Since August, big financial stocks such as banks, insurance companies and securities companies have jumped up and down to become the focus of the market, while medicine and technology have led the decline. Is the market style about to switch?
Many public and private fund managers interviewed by the 21st century economic report have different positions adjustment under the market turbulence, and they prefer different styles. Some choose undervalued cycle, financial and real estate stocks, and some choose pharmaceutical, consumer and technology stocks with high valuation.
Since August 11, the Shanghai stock index has risen 0.91%, the Shenzhen composite index has fallen 1.26%, and the Chuang index has risen 3.82%.
Among them, the national defense and military industry index (Shenwan, the same below) performed the best, up 14.15%. This was followed by a 4.04% rise in cars and a 3.36% rise in banks. In addition, non bank finance rose 0.20%, including insurance up 2.06%, and securities companies fell 1.12%. The industries with the largest decline were Leisure Services - 7.09%, electronics - 2.58% and medical biology - 2.44%.
It is worth noting that on August 11, the northward fund started to go retrograde. When the late plunge, investors lamented turn off the lights to eat noodles, the net inflow of northward funds was 3.948 billion yuan, the highest since July 29; the net purchase of Shanghai Stock connect was 2.124 billion yuan. This is the highest net inflow of funds to the north since July 30.
On that day, the largest net inflow of foreign capital was Hikvision, muyuan shares and China Merchants Bank. It is worth noting that among the top 7 stocks with the largest net inflow of funds from the north, big finance accounted for 4 seats, namely China Merchants Bank, Ping An, Dongfang fortune and CITIC Securities. In addition, there are also a lot of inflows from consumer stocks and some capital inflows from technology stocks.
Huang Jiefeng, manager of Wolong Chuangxin fund, said that the recent escalation of Sino US friction has reduced the market risk preference, and some funds have left the market for risk aversion or carried out position adjustment and stock swap, resulting in the recent style switching performance. Among them, the valuation of some sectors of Shanghai Stock Exchange, such as banking, insurance, infrastructure construction, chemical industry and nonferrous metals, is generally low. With the orderly promotion of resumption of production and work, the industry fundamentals are also constantly repairing, which is easy to be favored by institutions to adjust positions. This also leads to the recent rise of large financial stocks led by banks, which drives the market, which is actually the action of capital position adjustment.
However, Huang Jiefeng pointed out that from a macro perspective, the current Sino US friction has upgraded from a trade war to a science and technology war. At present, the wind bias of funds against the science and technology sector has declined, and the valuation of science and technology stocks will fall accordingly, and the future market may maintain a volatile pattern.

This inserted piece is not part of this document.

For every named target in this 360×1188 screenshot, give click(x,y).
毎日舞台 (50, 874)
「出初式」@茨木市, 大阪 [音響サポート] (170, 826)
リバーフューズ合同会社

The difference of position adjustment in the shock Market
Li Kejie, general manager of Hongquan private equity fund, said, I have recently adopted band operation, with a position of 67%. In the early stage, the securities companies took the lead in launching. At present, in addition to the securities companies, the big financial industry still has configuration value.
Xia Fengguang, manager of future star fund of private placement paipaipaipai.com, believes that science and technology stocks are good track, among which the probability of running out of high growth leading stocks is relatively large, but its overall valuation has reached the historical peak. Even the outstanding representative among them has already overdrawn the growth space in the future several years. Short cycle, relatively or more optimistic about undervalued plate some, but undervalued plate stock selection, to run out of excess return, still need some patience.
Yuan Huaming, general manager of Huahui Chuangfu investment, believes that due to the resilience of Chinas economy, the loose liquidity at home and abroad, and the positive attitude of investors, the probability and space for a sharp decline in the short-term market are not large, and it is more likely that there will be a weak blue chip market with undervalued value, including big finance, in the early stage. In addition, in order to hedge against external friction and promote economic transformation and upgrading, the industrial and financial market reform should continue to introduce policies and measures conducive to the growth of science and technology innovation and entrepreneurship enterprises, so as to promote the investment opportunities of beneficial varieties.
Some fund managers are more optimistic about technology growth stocks.
A public fund manager of a large fund company said that the core reason for the increasing volatility of A-shares in recent years is that many companies have gained a lot and their valuations are very expensive, so the overall fluctuation will become larger.
Wang Yanglin also said that he is more optimistic about the performance of science and technology stocks in the near future. Firstly, the valuation is relatively low. Secondly, the technology industry. With the engineers dividend and the gradual withdrawal of American technology enterprises, the domestic technology enterprises have more market space and better growth.